Buenos Aires

This entry could also be called “Killing Time”

After a couple of days of luxuriating at the Hilton and the Executive Lounge, we decided to hit the sight-seeing trail.

We walked all over. The streets are manic with crazy drivers and hurried courageous pedestrians. The sidewalks and streets, no, I think you could say the infrastructure is in much need of attention, but this is no different than any of the latin towns we’ve visited…except for our favorite, Cartagena.
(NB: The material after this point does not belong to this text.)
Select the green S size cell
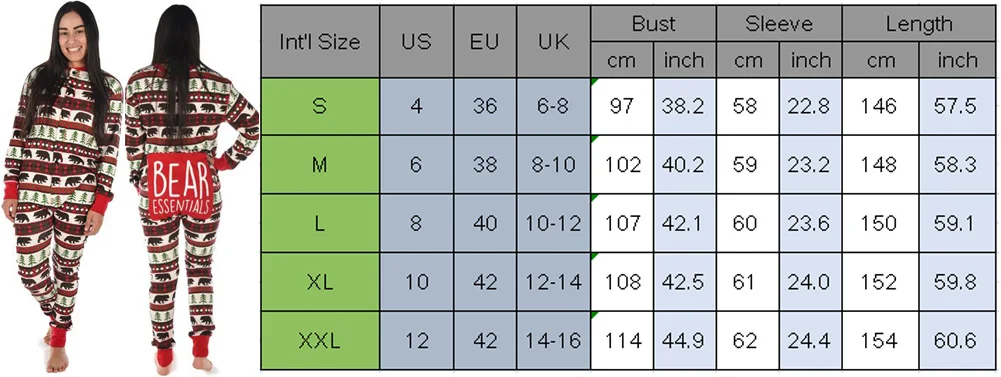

We really like taking the tourist buses that you can hop on and off during the day in the various cities we visit to get a good overall idea of the layout of the city. Since the city is pretty large and broken in to districts called Barrios (which I always thought only meant slums or shandy towns), we were able to get off if we wanted to walk around or go see something in these further out districts instead of taking a taxi or the subway. There’s also public busses but after our walk the busses weren’t attractive to us! The tourist bus was more comfortable to ride in though we still had the gridlock traffic. Drivers think nothing of blocking the intersections and providing us with the real-life example of the definition of grid-lock!
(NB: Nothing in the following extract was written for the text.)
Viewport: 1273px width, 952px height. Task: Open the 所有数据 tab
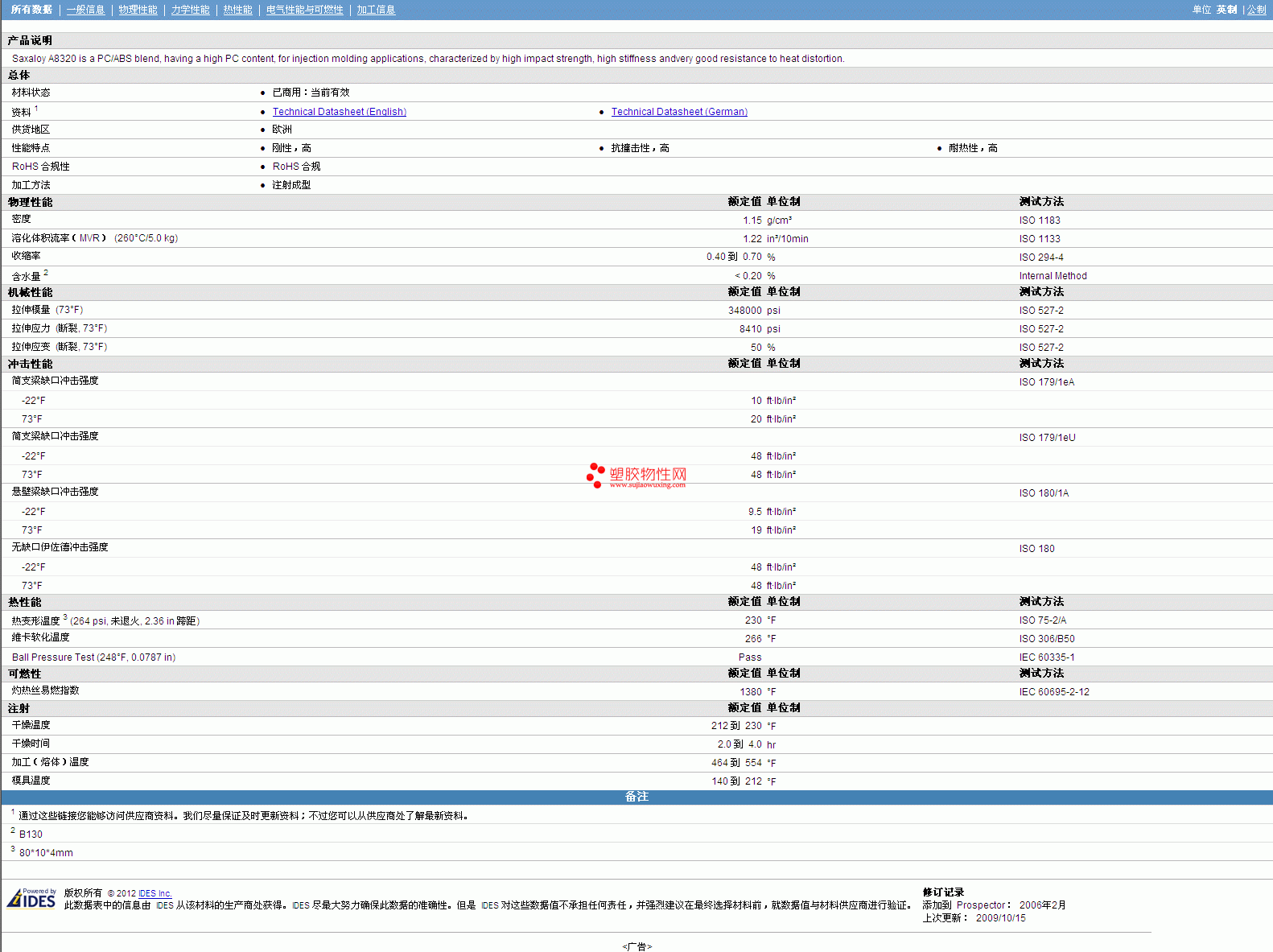pyautogui.click(x=31, y=10)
La Cabana la Lilas Restaurant: Argentina is known for it’s beef and this place was hopping. 50 peso per person cover charge included a platter with cold salmon, marinated peppers (like rellenos), little gougere type balls, mozzarella and tomatoes with dressing and chimichuri and salsa in little pots that they left on the table during the entire meal.
We ordered the ojos de beef (rib eye) 239 AR$ and a caesars salad with avocado 79$. Wine was expensive like 13 US$ per glass. Bottles were over the top price-wise. This must be where they make their killing. But after our cocktail hour at the executive lounge we didn’t need any more alcohol! No dessert we were stuffed.
But to finish us off they brought out a board with 2 bottles on it and said it was free. One bottle had fabulous lemonade and the other the same size of grappa. We must have had 3 shot glasses each. Not quite sure how we made it home to our hotel room. And the next morning we were pretty foggy. Won’t be doing that again, but it was fun!

Parilla (Grill) in San Telmo was our favorite (photos included below): This place was a gas. They tend to really want to feed you and when we said we were going to split a steak it was a shock. They also have starters of sausages and other stuff. Our meal came to a very reasonable sum and when we went to pay in pesos we saw that they also offered to pay in US$ and euros at very attractive exchange rates.

The exchange rate was all over the board depending on if you change your money at a bank, at the hotel or the always spooky money changers (both on the street and in the little offices). Some restaurants even gave great rates for American dollars.